The uncomfortable question for the Indian consumer
If you truly believe in circular fashion, stop buying fourteen polyester shirts a year and reselling them on an app. Buy two handwoven cotton shirts, wear them for five years, repair them, and pass them on. That is the circle. Everything else is a loop drawn on a slide deck.
The Gen Z enthusiasm for thrift and resale is real and welcome. But the resale of fast fashion is damage control, not regeneration. Regeneration means buying less, buying better, and buying from someone whose hands you could, in principle, shake.
What the handloom sector must do now
The weaver cluster cannot afford to watch this moment pass. Three things need to happen. Transparent origin — every saree, every fabric, traceable to a loom, a village, a name, backed by blockchain where it matters. Repair as a service — workshops, darning, re-dyeing, re-draping, priced openly and advertised proudly. End-of-life dignity — take-back for composting, upcycling, or donation into rural reuse networks.

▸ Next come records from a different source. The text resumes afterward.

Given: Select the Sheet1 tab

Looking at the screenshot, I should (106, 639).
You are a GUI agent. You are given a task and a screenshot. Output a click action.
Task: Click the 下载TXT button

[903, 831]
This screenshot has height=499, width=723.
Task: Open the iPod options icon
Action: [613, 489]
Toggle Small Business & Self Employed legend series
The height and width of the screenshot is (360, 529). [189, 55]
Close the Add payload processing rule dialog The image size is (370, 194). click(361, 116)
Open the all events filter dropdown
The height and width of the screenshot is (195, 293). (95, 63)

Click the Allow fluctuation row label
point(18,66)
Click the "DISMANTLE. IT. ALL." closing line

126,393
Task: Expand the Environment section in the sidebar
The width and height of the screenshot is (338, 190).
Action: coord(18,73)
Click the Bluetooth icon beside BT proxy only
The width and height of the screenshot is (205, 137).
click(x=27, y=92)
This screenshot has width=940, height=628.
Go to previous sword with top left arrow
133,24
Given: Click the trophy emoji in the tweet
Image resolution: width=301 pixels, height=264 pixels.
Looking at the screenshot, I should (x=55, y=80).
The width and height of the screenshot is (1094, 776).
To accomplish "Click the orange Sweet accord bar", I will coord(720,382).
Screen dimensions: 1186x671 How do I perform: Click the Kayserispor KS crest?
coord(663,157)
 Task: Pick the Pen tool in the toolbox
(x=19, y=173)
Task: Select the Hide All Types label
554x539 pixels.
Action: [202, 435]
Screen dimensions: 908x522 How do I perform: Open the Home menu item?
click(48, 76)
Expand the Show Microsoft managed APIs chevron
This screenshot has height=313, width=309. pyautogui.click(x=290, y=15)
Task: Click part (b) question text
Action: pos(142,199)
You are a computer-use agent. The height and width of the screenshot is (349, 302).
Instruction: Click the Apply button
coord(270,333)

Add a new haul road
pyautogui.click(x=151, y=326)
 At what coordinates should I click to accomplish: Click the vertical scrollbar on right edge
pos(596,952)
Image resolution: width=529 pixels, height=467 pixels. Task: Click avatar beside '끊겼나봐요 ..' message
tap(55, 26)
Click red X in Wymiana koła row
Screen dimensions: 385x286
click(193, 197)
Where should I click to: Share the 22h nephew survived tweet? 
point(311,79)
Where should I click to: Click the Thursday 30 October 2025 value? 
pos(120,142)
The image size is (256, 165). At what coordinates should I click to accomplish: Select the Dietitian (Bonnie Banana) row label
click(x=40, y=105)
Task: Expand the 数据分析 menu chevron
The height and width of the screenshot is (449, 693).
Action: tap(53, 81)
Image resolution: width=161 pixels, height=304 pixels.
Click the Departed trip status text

If Snitch can build Relove into its checkout, a handloom brand can build “Repair at Loom” into its after-sales. The technology is trivial. The will is the variable.
The closing line
Circular fashion is not a new Indian era. It is an old Indian memory that someone in a Bengaluru office just rediscovered. The real question is no longer whether India can do circular fashion. The real question is whether India will finally stop paying foreign consultants to explain its own grandmother’s wardrobe back to it.